I made it a point of checking in at Open Salon today. Yes, I know - I'm gone, I'm no longer active here. But today marked a special day for me, and I wanted to see if it was that way for anyone else. Sadly, it wasn't, or at least no one publicly acknowledged it. That struck a sore spot with me, it ripped at my soul in such a way that I felt compelled to log in and make a last post for the memory of someone who meant so much to Open Salon, to so many people that used to congregate here.
It was exactly one year ago today that we discovered one of our most sparkling souls, one of our most inspiring members, had passed away unexpectedly. Josie was young by anyone's standards, and so full of love and life that the last thing we thought we'd find as we went about our day was that she was gone.
It's obvious to me, on this day of remembrance for me, that so many of Josie's closest friends on Open Salon must now be gone for there seems to be no one left to remember. Comments scattered occasionally on an old post over the months told me some still thought of her. But today, I expected to see something more.

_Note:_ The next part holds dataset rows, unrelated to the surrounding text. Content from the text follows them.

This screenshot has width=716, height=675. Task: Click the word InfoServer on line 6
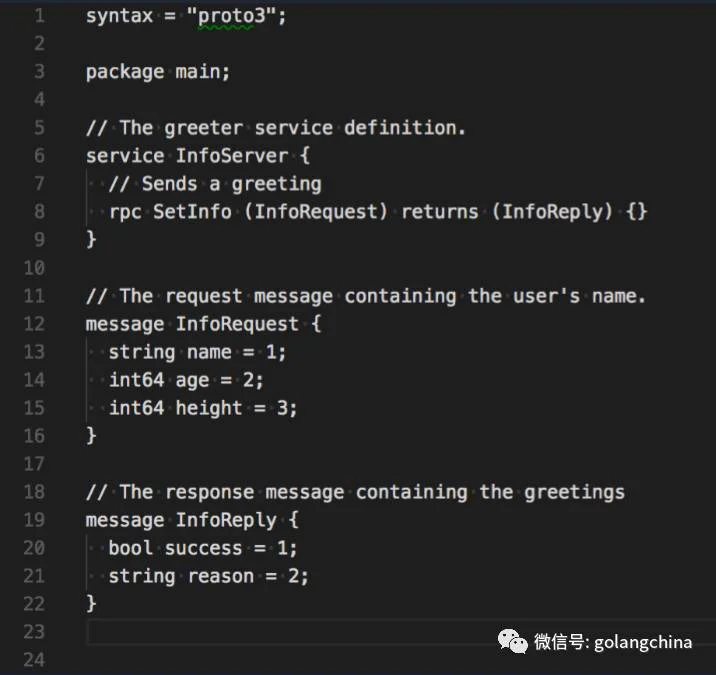[232, 156]
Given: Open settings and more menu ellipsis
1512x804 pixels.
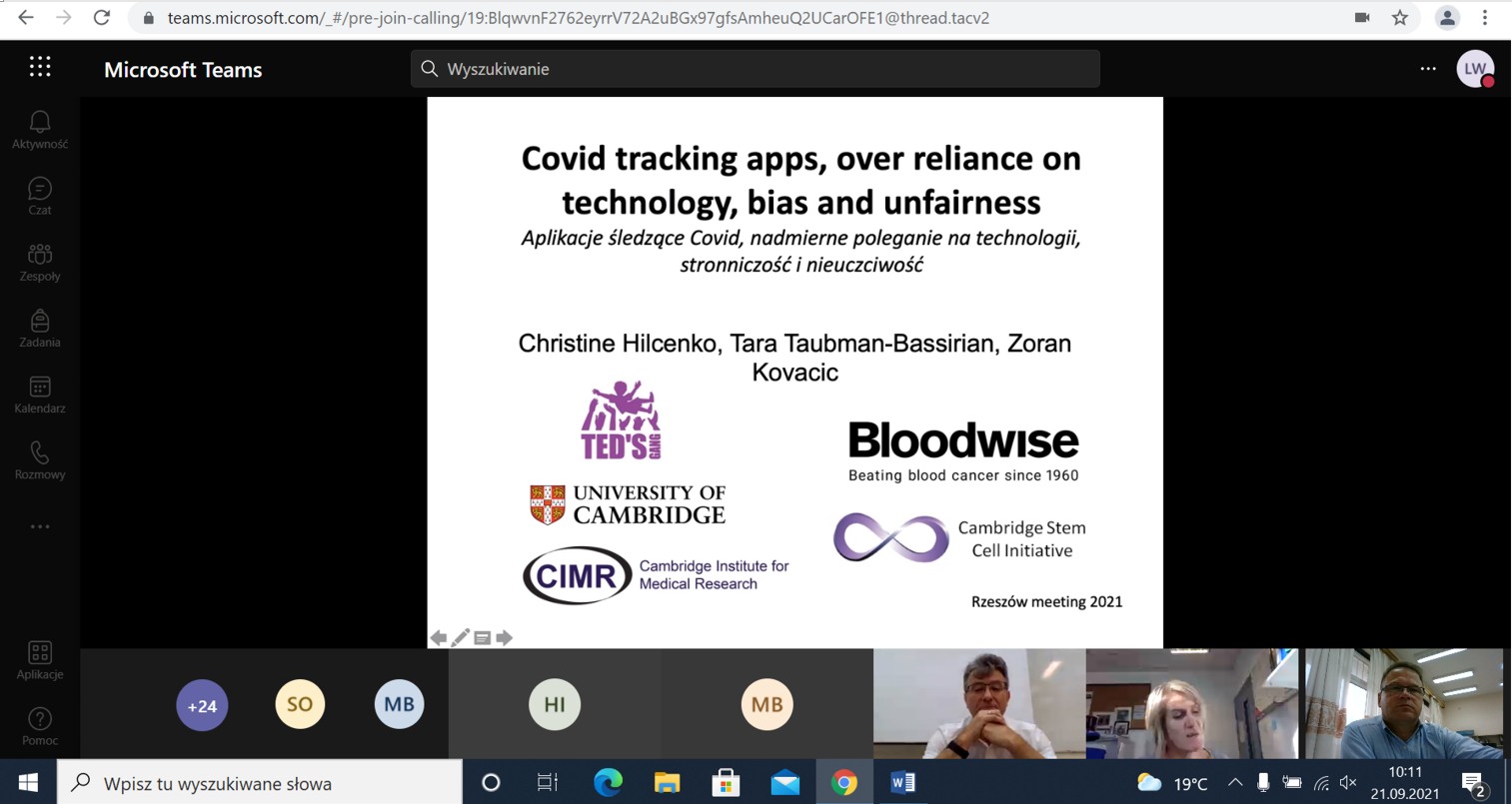Looking at the screenshot, I should [1428, 69].
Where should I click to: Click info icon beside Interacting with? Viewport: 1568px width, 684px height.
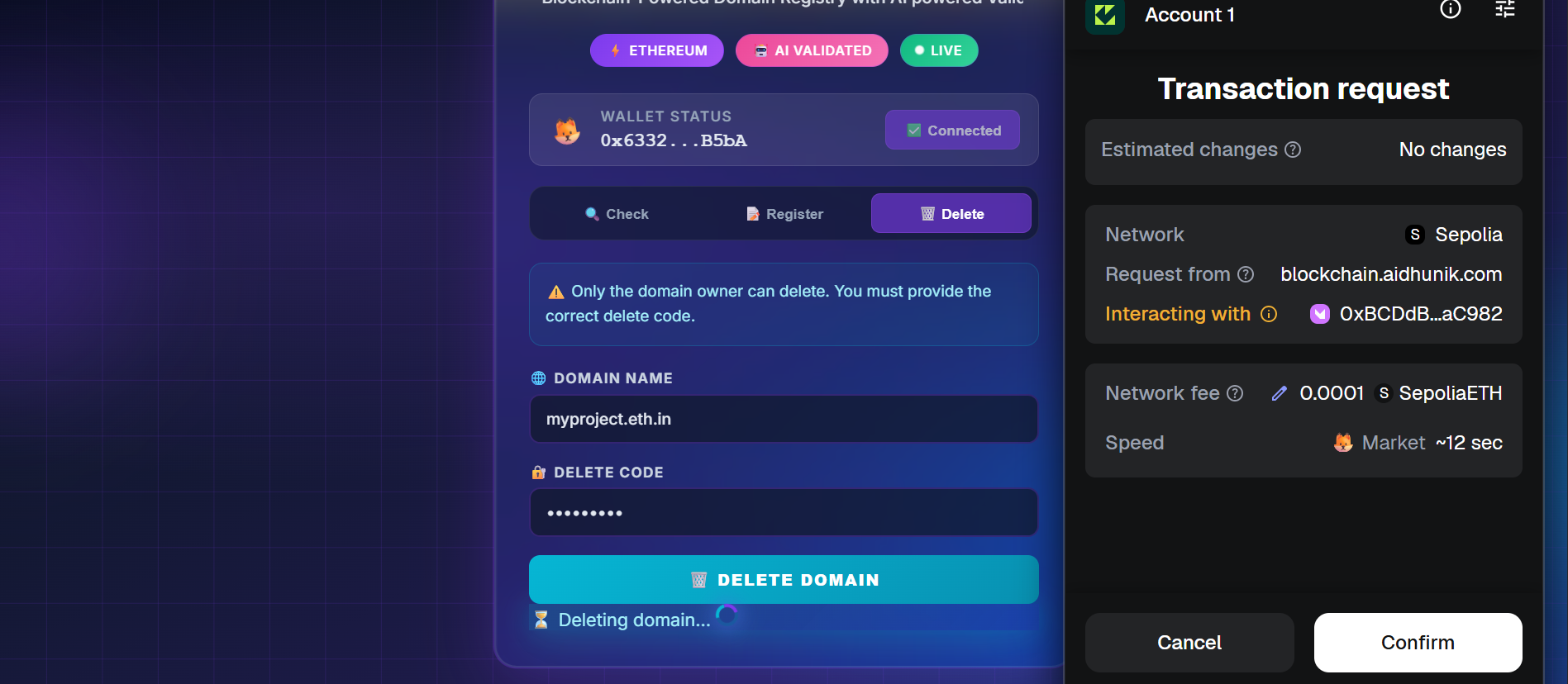tap(1269, 314)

The lack of posts leads me to believe that this place has lost more this time around than just a shining soul - it has lost its memory, it has lost those members who felt obligated to carry forward the rememberance of those we cherished. It has lost its soul.

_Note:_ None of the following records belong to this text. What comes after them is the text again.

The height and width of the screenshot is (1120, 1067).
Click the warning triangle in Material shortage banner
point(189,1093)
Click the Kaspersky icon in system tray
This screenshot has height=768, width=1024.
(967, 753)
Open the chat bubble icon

Josie, I still go back and read some of your old posts - I encourage those who are here now who did not know you to get acquainted with you through your legacy here.
Dakini Dancer's Blog at Open Salon
I still think of you when I look at the night sky, when I see a flower bloom, when I see a bird take flight. Sometimes, when no one is looking, I dance.

Photo copyright 2009 By Bill Schwartz, All Rights Reserved.
Comments are closed, folks, because none are necessary. I won't be back again, I just needed to do this for a friend.